Hello,
I have a model that is working well, however it takes really long. Given the amount of parameters and the simplicity of the model I would expect a much faster execution
I have 25 dimensions, 500 points, 100 samples
the log data has mean 6 sd 2, so the original data has big range.

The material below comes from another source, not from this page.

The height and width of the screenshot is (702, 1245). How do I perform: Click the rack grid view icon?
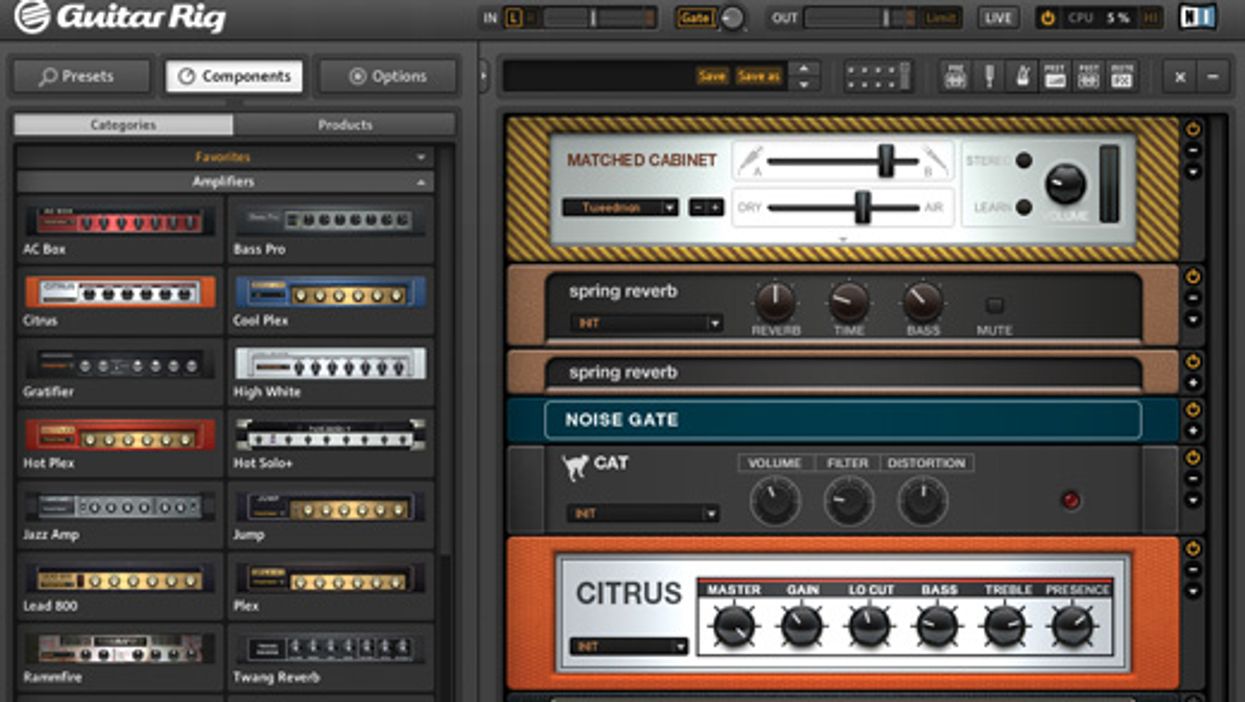pyautogui.click(x=877, y=77)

Would standardisation make sense in this case?
Thus the formula is like:
S = 100
P = 500
y[p, s] ~ normal(a[s,1] * b[p,1] + … + a[s,25] * b[p,25]);
data{
int G; // Number of marker genes
int P; // Number of cell types
int S; // Number of mix samples
int R; // Number of covariates (e.g., treatments)
int K;
int group[S]; // Array of covariates
vector[G] y[S]; // Mix samples matrix
vector[P] expr[G];
}
parameters{
simplex[P] pi[S]; // Matrix of cell type proportions
real<lower=0> sigma; // error
vector<lower=0>[P] alpha[R]; // Prior to pi
}
transformed parameters{
vector[P] log_pi[S];
vector[G] expr_conv[S];
for(s in 1:S) log_pi[s] = log(pi[s]);
for(s in 1:S) for(g in 1:G) {
expr_conv[s,g] = log_sum_exp(expr[g] + log_pi[s]);
}
}
model{
sigma ~ normal(0,0.05); // Prior to sigma
for(s in 1:S) alpha[group[s]] ~ gamma(1.05,0.05);
for(s in 1:S) pi[s] ~ dirichlet(alpha[group[s]]); //proportions
for(s in 1:S) y[s] ~ student_t(2, expr_conv[s], sigma); // Calculating probability of mix
}
Some suggestions? (Some simples regression tools in R take seconds, my model several hours, I would like to stay competitive) Thanks!
P.S. I am logging y outside stan, should I use log_normal inside stan?